Véritablement un front commun ?

Les dirigeants africains ont donc mis en avant leur intérêt commun avec la Russie pour la fin de la guerre. Mais « commun », est-ce bien sûr ? Ce sont deux points de vue quelque peu différents qui se sont répondus devant les caméras, décrypte notre correspondant en Russie, Julian Colling.

Cyril Raphamosa, sans doute le plus proche de Moscou au sein de la délégation, dit vouloir encourager la Russie à entamer des négociations avec l’Ukraine. Les deux hommes ont au programme une rencontre en tête-à-tête ce samedi soir.

Mais à l’autre bout de l’immense table circulaire de l’une des salles du fastueux palais Constantin, Vladimir Poutine a martelé comme à son habitude que c’était bel et bien l’Ukraine qui avait « jeté à la poubelle » l’accord trouvé à Istanbul en mars 2022, et que Kiev n’avait, selon lui, rien fait non plus pour mettre en place les accords de Minsk.

Pour lui, tout a commencé en 2014 après ce qu’il qualifie de coup d’État sanglant sponsorisé par des forces occidentales.
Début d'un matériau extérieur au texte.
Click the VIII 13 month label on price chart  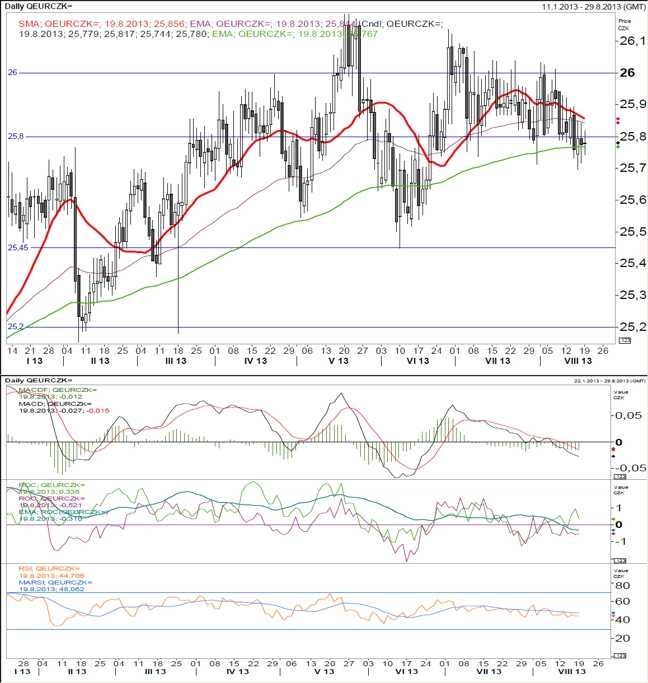pyautogui.click(x=578, y=361)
Il a également rejeté la faute sur l’Occident et non sur l’opération militaire russe, en ce qui concerne la crise alimentaire, qui ne saurait être résolue estime-t-il par l’accord céréalier, un dossier pourtant clé.

Quels résultats pour cette médiation ?

Autour de cette mission, plusieurs sources ont affirmé que les objectifs a minima pourraient être d’abord d’obtenir un échange de prisonniers entre Moscou et Kiev.
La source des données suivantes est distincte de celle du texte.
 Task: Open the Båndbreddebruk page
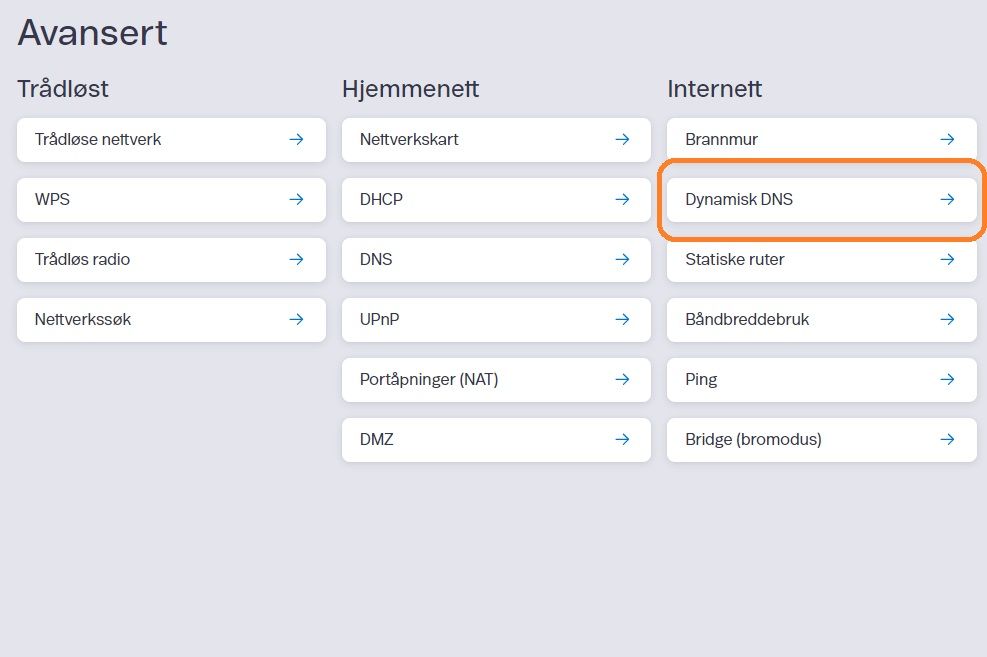click(820, 320)
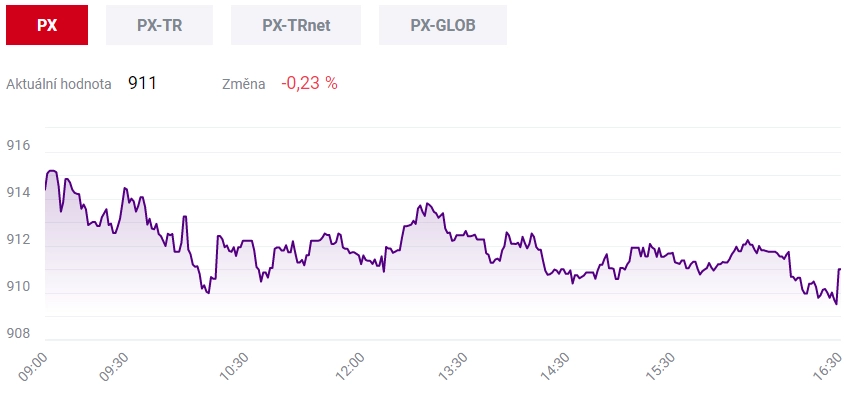This screenshot has height=398, width=846.
Task: Click the 16:30 time axis label
Action: click(828, 366)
Mais surtout, et c’est peut-être plus important, une éventuelle garantie de la part de Vladimir Poutine sur la prolongation dudit accord céréalier, des exportations de grains et d’engrais ukrainiens, ce qui est absolument vital, bien sûr, pour le continent africain.

Poutine avait menacé, une fois de plus, de retirer la Russie de l’accord ces derniers jours. Peut-il tout de même faire preuve de bonne volonté ?

C’est possible, car cette visite intervient alors que le Forum international de Saint-Pétersbourg fait un peu « peine à voir » cette année, avec seulement deux dirigeants étrangers présents jusqu’ici cette année, dont le président algérien Abdelmadjid Tebboune.

Les délégations internationales sont très réduites et le Forum international a pris des allures très, très russes. Le dirigeant russe a une nouvelle fois tancé l’Occident vendredi en séance plénière, et violemment critiqué Volodymyr Zelensky.

Mais Moscou pourrait vouloir montrer « patte blanche » car les pays africains restent donc, comme il l’a dit, une priorité. Fin juillet doit se tenir, toujours à Saint-Pétersbourg, un sommet Russie-Afrique très attendu par la diplomatie russe.